Dans le cadre de ce plan d’actions, le CNRS « réaffirme l’importance [qu’il attache] à l’accompagnement, au conseil, au soutien de ces agents » dans la recherche d’emploi et, dans le but de « leur assurer les meilleures conditions de travail et [de] les aider à préparer leur avenir professionnel » ; il met en avant, sur son Portail Emploi, « l’offre de services de Pôle Emploi pour l’aide au recrutement8 ». À ceux qui pourraient se poser des questions sur la pertinence des services et des outils de Pôle Emploi pour un Bac + 13 spécialisé en esthétique et sciences de l’art, pour prendre un exemple au hasard, la réponse est le coaching. Son expansion actuelle est le symptôme de la libéralisation du marché du travail et de la connaissance, qui met en demeure les chercheurs (d’emploi autant que de savoir – ils sont souvent les mêmes) à prendre en charge, au niveau individuel, la responsabilité de leur formation. La circularité sisyphéenne du travail comme recherche de travail est une version bien étrange de la réflexivité traditionnellement associée au travail de recherche.

L’intérêt des artistes contemporains pour la conférence-performance renvoie ainsi à la disparité entre travail et situation dont il a été question plus haut, faisant de nécessité vertu ; sur le plan sociologique, il se donne comme symptôme de la précarisation de la profession et de la nécessité de s’adapter à un milieu de plus en plus concurrentiel qui pousse la création artistique à la production de plus-value intellectuelle. C’est à ce niveau que la conférence-performance de Jalila Latrach interpelle directement la situation socio-professionnelle des artistes, ces derniers (ou, tout au moins, une grande partie d’entre eux, ceux, justement, qui ne sont pas « favorisés par la classe ou la fortune », intermittents du spectacle et autres) se trouvant souvent dans la position de demandeur d’emploi.

Les deux statuts, les deux rôles, celui d’artiste et celui de demandeur d’emploi, semblent liés d’une manière particulière, quasi existentielle. Comme Jalila Latrach l’a remarqué lors d’un entretien privé, on est artiste tout le temps, et pas seulement une partie de la journée comme dans les autres métiers, de la même manière qu’on est chômeur 24 heures sur 24 7 jours sur 7. Considérée comme travail à temps plein, la recherche d’emploi devient quelque chose qui détermine l’individu au plus près et qui, comme l’activité artistique, se donne comme inséparable de lui – sa vie même et non pas un simple métier. Le métier de vivre.

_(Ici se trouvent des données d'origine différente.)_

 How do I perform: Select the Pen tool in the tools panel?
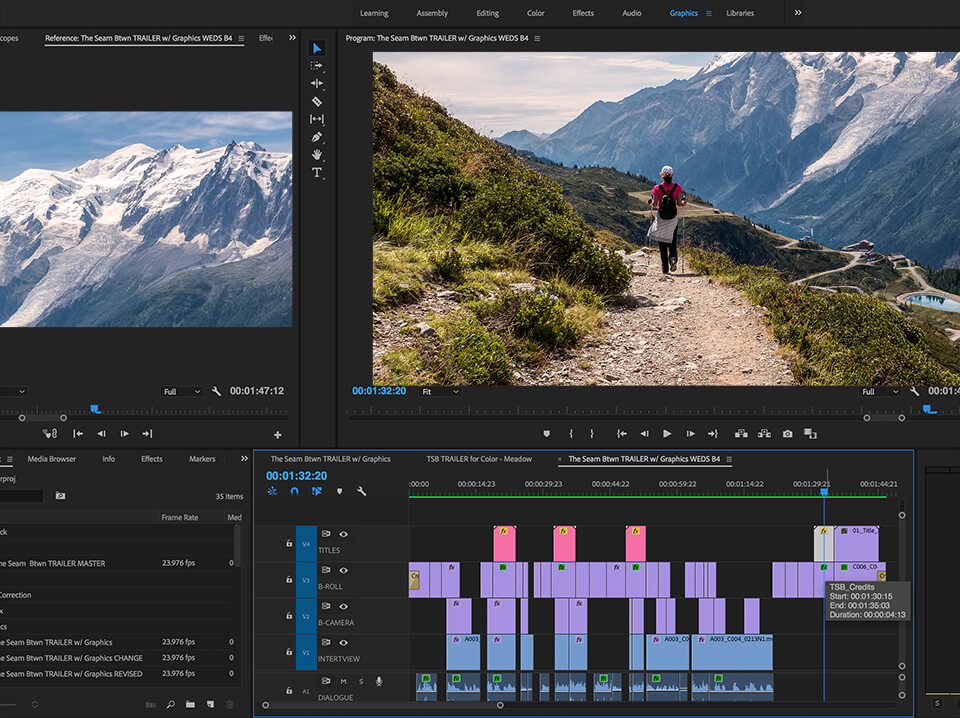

1 Ce texte est la version réécrite et remaniée d’un projet de conférence-performance sur le thème du travail, intitulé Et vous, qu’est-ce que vous faites dans la vie ? Atelier Le métier de vivre, ou Mouton enragé. Le projet a été accepté par la Maison populaire de Montreuil en 2016 mais reste ajourné. Il vient prolonger au niveau curatorial certaines considérations élaborées dans la dernière partie de « L’art comme production de connaissance : entre théorie et pratique », Marges, n° 22, printemps 2016, p. 75-86, dossier thématique consacré à « L’artiste-théoricien ».

4 Joseph Mouton, Delenda Ouest, Éditions Les petits matins, 2007, n.p.

6 Judith Souriau, « Ce que parler veut dire », Mouvement, n° 58, 2011, p. 146.